His goal is for the manufacturing process to be carbon neutral and for the composite to be composted, producing nutrient-rich soils to grow the very plants that are the sources of the fibers and resins. Netravali’s process is also strictly water-based, using water as the solvent rather than any toxic or carcinogenic chemicals, which pollute the water supply and air (when trash is burned).
Annual plants, unlike wood, are continually available. Oak trees, or any other large plant, need to grow for 25 years before they can be harvested to manufacture products such as furniture. Wood furniture is commonly a piece of particle board –– wood flour blended into a formaldehyde-based resin –– with a veneer coating.
The formaldehyde is a known carcinogen and non-biodegradable, and even the wood takes a long time to biodegrade in the anaerobic conditions of a landfill. Although reuse is an option, it is not as cost-effective as simply purchasing a new piece of furniture. According to Netravali, 94 percent of composites end up in landfills. His green composite alternative to particle board uses fiber from annual plants instead of wood, and soybean or starch resin instead of formaldehyde resin.
Soybeans, like many other plants, are primarily harvested for food. When the lipids have been extracted from the soybeans to produce oil, a defatted soy flour containing proteins and sugars is left. The proteins can be used to make green composites and nanofibers, while the sugars are fed to the Acetobacter bacteria, which excrete cellulose fibers.
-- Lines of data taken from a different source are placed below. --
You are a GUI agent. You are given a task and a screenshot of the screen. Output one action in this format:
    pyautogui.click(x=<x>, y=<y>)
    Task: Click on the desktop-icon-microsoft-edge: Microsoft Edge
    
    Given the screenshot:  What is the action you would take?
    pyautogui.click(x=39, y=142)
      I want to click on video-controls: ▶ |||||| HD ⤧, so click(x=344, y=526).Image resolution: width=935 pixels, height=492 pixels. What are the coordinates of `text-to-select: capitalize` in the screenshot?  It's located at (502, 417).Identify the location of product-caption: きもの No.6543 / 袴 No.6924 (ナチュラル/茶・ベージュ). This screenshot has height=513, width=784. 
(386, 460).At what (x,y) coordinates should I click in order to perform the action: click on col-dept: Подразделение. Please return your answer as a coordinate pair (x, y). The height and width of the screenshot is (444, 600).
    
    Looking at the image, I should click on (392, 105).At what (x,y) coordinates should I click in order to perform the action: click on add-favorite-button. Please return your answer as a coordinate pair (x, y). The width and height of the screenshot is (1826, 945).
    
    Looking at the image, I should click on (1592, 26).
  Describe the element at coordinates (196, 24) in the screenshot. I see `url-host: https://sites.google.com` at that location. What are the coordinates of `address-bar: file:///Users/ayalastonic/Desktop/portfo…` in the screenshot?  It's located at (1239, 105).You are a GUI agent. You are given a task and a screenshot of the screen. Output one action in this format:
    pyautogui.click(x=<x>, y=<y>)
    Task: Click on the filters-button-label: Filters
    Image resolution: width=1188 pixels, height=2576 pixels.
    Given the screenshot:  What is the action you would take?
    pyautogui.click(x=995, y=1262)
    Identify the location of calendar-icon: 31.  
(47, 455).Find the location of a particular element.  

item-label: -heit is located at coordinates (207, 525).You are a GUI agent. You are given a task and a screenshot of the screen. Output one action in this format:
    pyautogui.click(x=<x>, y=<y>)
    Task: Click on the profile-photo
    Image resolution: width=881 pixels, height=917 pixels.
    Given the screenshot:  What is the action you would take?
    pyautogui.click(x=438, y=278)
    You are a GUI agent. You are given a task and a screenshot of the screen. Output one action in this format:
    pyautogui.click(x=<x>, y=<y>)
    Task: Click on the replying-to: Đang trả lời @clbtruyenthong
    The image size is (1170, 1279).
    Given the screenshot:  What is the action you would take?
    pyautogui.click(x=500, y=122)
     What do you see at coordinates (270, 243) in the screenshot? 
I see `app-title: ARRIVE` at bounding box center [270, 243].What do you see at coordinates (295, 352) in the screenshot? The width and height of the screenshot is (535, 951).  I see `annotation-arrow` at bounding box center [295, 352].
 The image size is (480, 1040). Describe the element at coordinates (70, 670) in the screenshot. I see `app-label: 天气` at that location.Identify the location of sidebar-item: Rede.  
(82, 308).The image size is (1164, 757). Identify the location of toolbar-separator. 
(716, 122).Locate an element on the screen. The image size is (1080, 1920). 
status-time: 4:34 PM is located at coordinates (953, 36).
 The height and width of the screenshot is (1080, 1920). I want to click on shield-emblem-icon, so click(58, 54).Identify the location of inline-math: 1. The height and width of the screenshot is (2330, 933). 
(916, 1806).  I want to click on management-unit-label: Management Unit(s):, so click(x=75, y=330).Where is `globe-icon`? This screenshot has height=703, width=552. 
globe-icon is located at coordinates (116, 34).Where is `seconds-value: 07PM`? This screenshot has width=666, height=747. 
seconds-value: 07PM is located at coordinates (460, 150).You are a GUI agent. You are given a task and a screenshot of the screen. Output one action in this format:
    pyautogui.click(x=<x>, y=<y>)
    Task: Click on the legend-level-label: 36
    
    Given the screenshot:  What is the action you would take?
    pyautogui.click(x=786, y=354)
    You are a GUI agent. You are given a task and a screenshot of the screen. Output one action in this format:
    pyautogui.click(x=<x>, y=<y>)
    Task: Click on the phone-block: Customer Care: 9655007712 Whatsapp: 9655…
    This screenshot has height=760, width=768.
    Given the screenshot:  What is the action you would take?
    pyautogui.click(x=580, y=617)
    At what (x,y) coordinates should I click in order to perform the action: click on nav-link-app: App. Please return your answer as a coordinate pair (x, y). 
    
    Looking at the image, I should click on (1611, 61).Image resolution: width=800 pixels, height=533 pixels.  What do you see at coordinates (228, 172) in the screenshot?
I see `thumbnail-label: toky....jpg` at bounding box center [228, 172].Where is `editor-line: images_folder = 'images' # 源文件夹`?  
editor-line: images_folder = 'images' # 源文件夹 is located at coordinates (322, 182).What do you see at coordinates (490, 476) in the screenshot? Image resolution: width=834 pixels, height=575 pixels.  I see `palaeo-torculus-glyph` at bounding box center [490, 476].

Nanofibers filters have personal, residential, and automotive applications, and the meshlike bacterial cellulose has a variety of biomedical applications. It can be used as temporary skin for burn victims, in wound healing, and for tissue scaffolding. The treatment process is pain-free, eliminates dressing changes, and is “almost natural, almost original,” Netravali said.
Currently, FRPs are used in the civil and structural, transportation, medical, aerospace, sports, and electronics sectors, all of which can be greenified. Green composites are already in use in the areas of green building, medical treatments and ballistics.